The solution is complex, but the concept is simple: you shouldn’t have to think too hard about code. There is one exception to this, refactoring. Another post of mine covers this.
If you believe my answer, you can skip to the next section. If not, then continue.
But despite that case, every one of the above bullet points can be reduced to this one line.
Now, you might call foul on me here. A lot of code can’t seem to meet this ideal, no matter how we might want it to. Lots of code is based on complex codebases we can’t hope to change, and is bad due to that. Some code has difficult algorithms, or complex logic that we can’t avoid. Sometimes, the effort is simply not worth it: after all, the end goal is to make something that works, not something that is easy to understand.
And for sure, holding different kinds of code to different quality standards is OK. Lots of production code has high standards for unit tests, so it can generally be messier at the unit level. Too much code reuse leads to monolithic software.
But note that none of these things really contradict the thesis. If you are checking accuracy via unit tests, then you don’t have to look at it that often, so you have to think about it less, even if it is messier. Difficult algorithms being hard really has nothing to do with the code being hard: such algorithms should be documented outside the code, and the code only needs to be able to reflect that documentation, and pass the tests. So it is the algorithm that is difficult, not the code. Monolithic codebases requires you to know too much, so if your code is leading to that, then you aren’t really following the spirit of the thesis.
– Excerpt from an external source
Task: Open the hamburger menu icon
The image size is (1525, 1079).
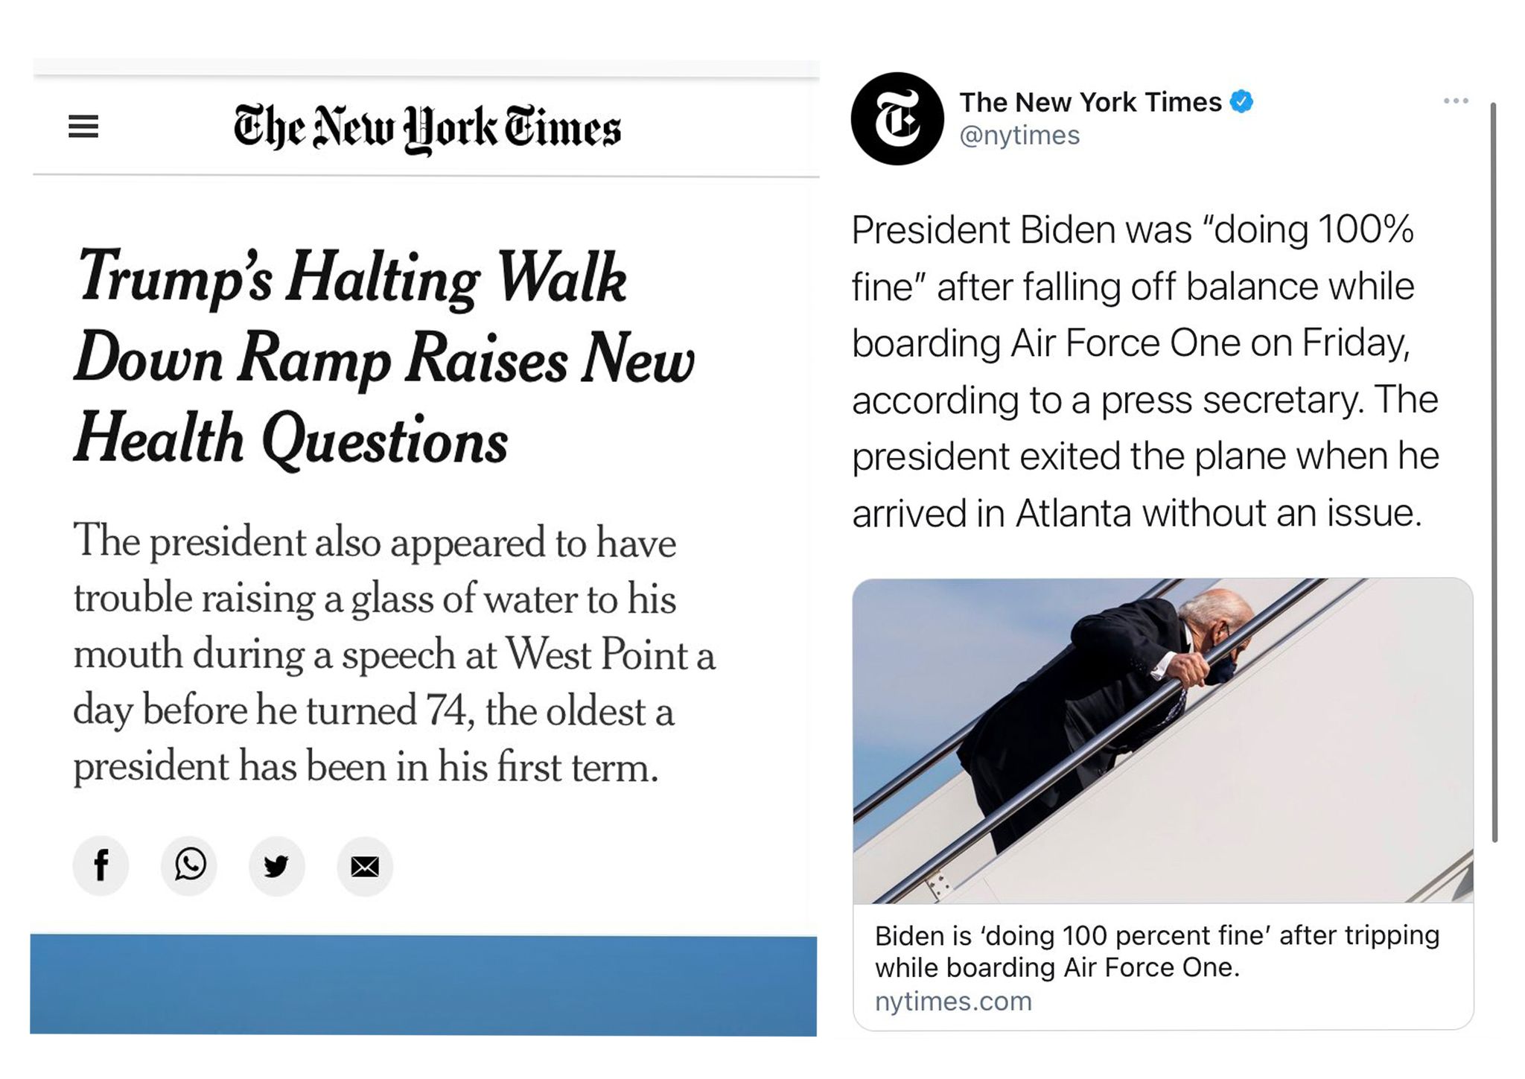Action: (83, 127)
I will try to show how these ideas that form the basis of code readability are tied to our intuitions of the ideas, and also to mathematical structure. That way, perhaps you can figure out your own code problems.
The structure of your code needs to reflect the structure of the problem. After all, your code is in the end your design. Any sufficiently detailed and unambiguous description of a process is code. And any So, the code should reflect the process as clearly and precisely as possible.
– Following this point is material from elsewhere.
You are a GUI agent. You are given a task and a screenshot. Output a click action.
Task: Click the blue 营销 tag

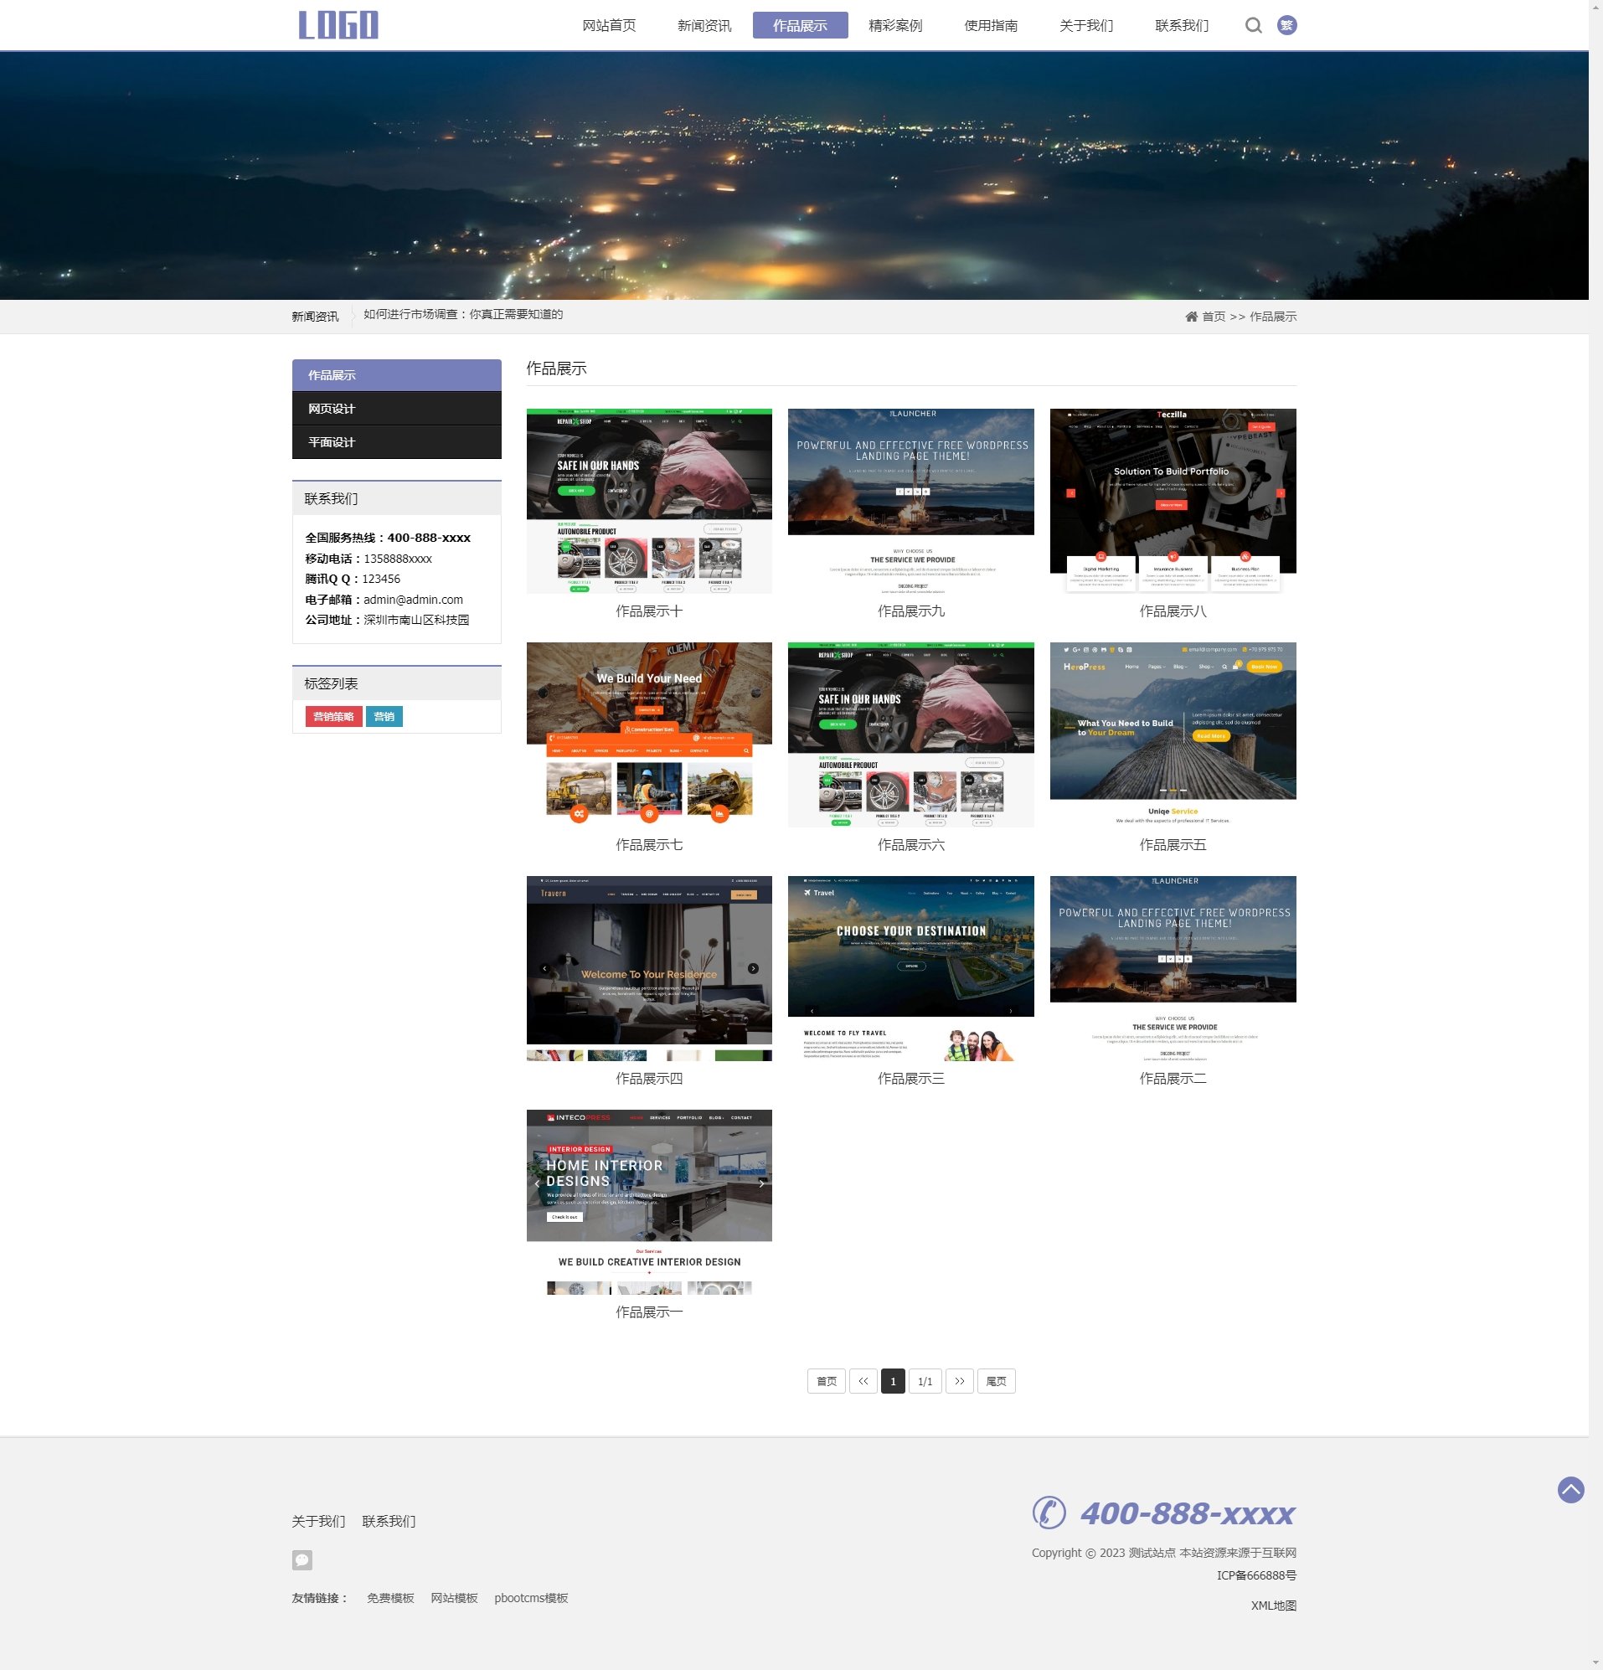[383, 717]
Imagine that you are telling a story to someone else with your code. The person doesn’t know how to play tick tack toe, and your code will show them.
This is quite challenging, and I can’t hope to teach this in a blog post. Rather I will try to show how to communicate these components in code.
Examples are difficult because they aren’t particularly meaningful unless the code is large and complex. The full benefit only becomes clear if you are constantly revisiting the code (another reason why many people never learn).
Examples at a high level architecture level are in this cool book (not mine).
At a more moderate level, my refactoring page has an interesting example.
So here I will cover a lower level, just to give you an idea of what I am talking about. In reality, there is no need to be this careful about low level code. But I have found it to be quite useful to code faster.
Some people often mistake good code with concise code. The two are definitely not the same. After all striving for conciseness and minimal code changes without thinking about the broader story is the source of spaghetti code and monolithic software.
Other people think the best code is readable code. But at the extremes, you end up with COBAL, perhaps the worst programming high level language that people actually used.
Other people think the same thing about testability, extensibility, maintainability, documentation, and more. All of them are super important in software, but focusing on these things individually leads to mistakes and poor tradeoffs. I find that if you just ask the question: do I have to think about my code, or when working with others, will my collaborators have to think about my code then that can, with experience, answer every question. And that is the best we can hope for.